The two main tools are obviously the encoder & decoder:

SBXEnc: encode a file to a SBX container
SBXDec: decode SBX back to original file; can also show info on a container and tests for integrity against a crypto-hash

The other two are the recovery tools:

SBXScan: scan a set of files (raw images, or even block devices on Linux) to build a Sqlite db with the necessary recovery info
SBXReco: rebuild SBX files using data collected by SBXScan

There are in some case many parameters but the default are sensible so it's generally pretty simple.

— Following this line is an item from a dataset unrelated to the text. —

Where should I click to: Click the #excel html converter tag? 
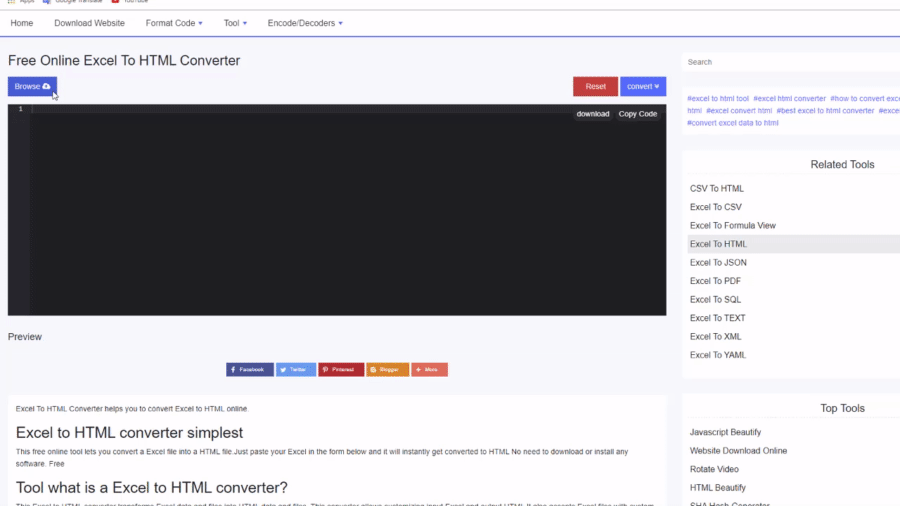coord(789,99)
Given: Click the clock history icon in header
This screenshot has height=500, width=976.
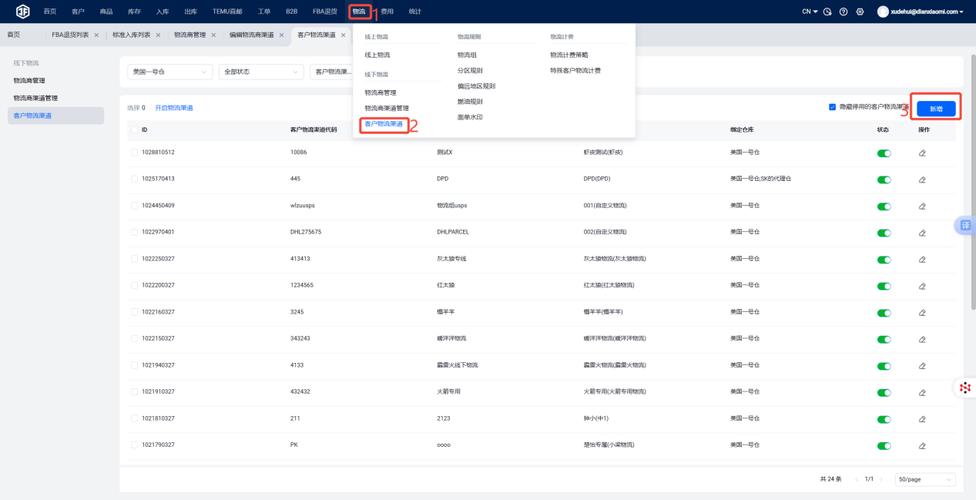Looking at the screenshot, I should coord(827,12).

Now to a practical example: let's see how 2 photos and their 2 SBX encoded versions go trough a fragmented floppy disk that have lost its FAT (and any other system part). We start with the 2 pictures, about 200KB and 330KB:

We encode using SBXEnc, and then test the new file with SBXDec, to be sure all is OK:

C:\t>sbxenc Lake.jpg
hashing file 'Lake.jpg'...
SHA256 3cfc376b6362444d2d25ebedb19e7594000f2ce2bdbb521d98f6c59b5adebfdc
creating file 'Lake.jpg.sbx'...
100%
SBX file size: 343040 - blocks: 670 - overhead: 3.4%

C:\t>sbxdec -t Lake.jpg.sbx
decoding 'Lake.jpg.sbx'...
metadata block found!
SBX decoding complete
SHA256 3cfc376b6362444d2d25ebedb19e7594000f2ce2bdbb521d98f6c59b5adebfdc
hash match!

Same for the other file. Now we put both the JPEG and the SBX files in a floppy disk image already about half full, that have gone trough various cycles of updating and deleting. As a result the data is laid out like this:

Normal files (pictures included) are in green, and the two SBX in different shades of blue. Then with an hex editor with zap the first system sectors and the FAT (in red)! Time for recovery!

We start with the free (GPLV v2+) PhotoRec, which is the go-to tool for these kind of jobs. Parameters are set to "Paranoid : YES (Brute force enabled)" & "Keep corrupted files : Yes", to search the entire data area. As the files are fragmented, we know we can't expect miracles. The starting sector of the photos will be surely found, but as soon as the first contiguous fragment end, it's anyone guess.

As expected, something has been recovered. But the 2 files size are off (280K and 400KB). The very first parts of the photos are OK, but then they degrade quickly as other random blocks of data where mixed in. We have all seen JPEGs ending up like this:

Other popular recovery tools lead to the same results. It's not anyone fault: it's just not possible to know how the various fragment are concatenated, without an index or some kind of list (there are approaches based on file type validators that can in at least some cases differentiate between spurious and valid blocks, but that's beside the point).

But with a SBX file it's a different story. Each one of its block can't be fragmented more, and contains all the needed data to be put in its proper place in sequence. So let's proceed with the recovery of the SBX files. To spice things up, the disk image file is run trough a scrambler, that swaps variable sized blocks of sectors around. The resulting layout is now this:

Pretty nightmarish! Now on to SBXScan to search for pieces of SBX files around, and SBXReco to get a report of the collected data:

C:\t\recovered\sbx>sbxscan \t\scrambled.IMA
creating 'sbxscan.db3' database...
scanning file/device '\t\scrambled.IMA' (1/1)...
100.0% blocks: 1087 - meta: 2 - files: 2 - 89.97MB/s
scan completed!

C:\t\recovered\sbx>sbxreco sbxscan.db3 -i
opening 'sbxscan.db3' recovery info database...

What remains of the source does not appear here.